第1章 14 私が毒を飲んだわけ
「では・・上を向いて下さい。」
私の前には白衣を着たおじいちゃん先生が座っている。目だけ上を向くと、先生は瞼を指で下におろして、じっと見る。
「はい、次は大きく口を開けて舌を見せてください。」
言われたとおりに大口を開けて舌をベロンと下に出すと、またもやおじいちゃん先生はよーく観察していたが、満足そうにうなずいた。

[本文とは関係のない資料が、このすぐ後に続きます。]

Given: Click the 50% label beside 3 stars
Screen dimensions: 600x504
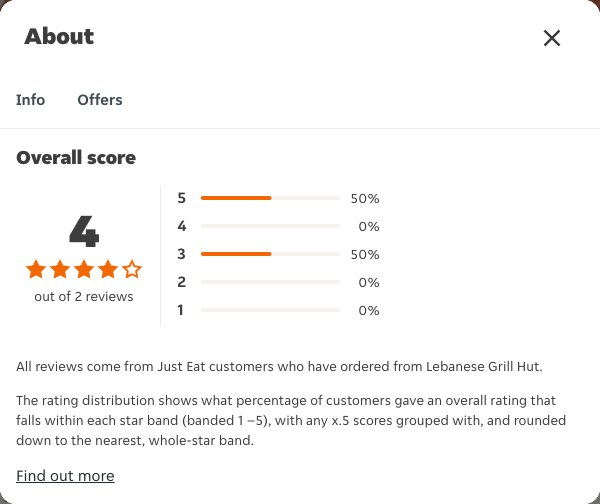Looking at the screenshot, I should click(365, 254).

「よろしい、お身体の方はどこも悪くはないですね。恐らく急激に眠くなっただけでしょう。」
そして診察カバンを持っておじいちゃん先生は立ち上がると、傍にいた大勢のメイドさんたちが一斉に頭を下げたので、私も慌てて頭を下げてお礼を述べた。
「先生、どうもありがとうございました。」
すると―
ザワッ
一斉に騒ぎ出すメイドさんたち。
「う・・・嘘でしょう?あのお嬢様が・・・お礼を言ったわ・・。」
「今、頭を下げていたわよね?」
「信じられない・・・あの傲慢高飛車わがままお嬢様が・・・。」
「明日は嵐になるかもしれないわ、そ・そうだ!早めにシーツを洗っておかなければ・・。」
「農園にも行って野菜を収穫しておかないと!」
等々・・・・黙っていればあまりにもひどい言われようだ。私は目の前に立つおじいちゃん先生を見上げると、この人も真っ青な顔で私を見下ろすと口の中で小さく呟いている。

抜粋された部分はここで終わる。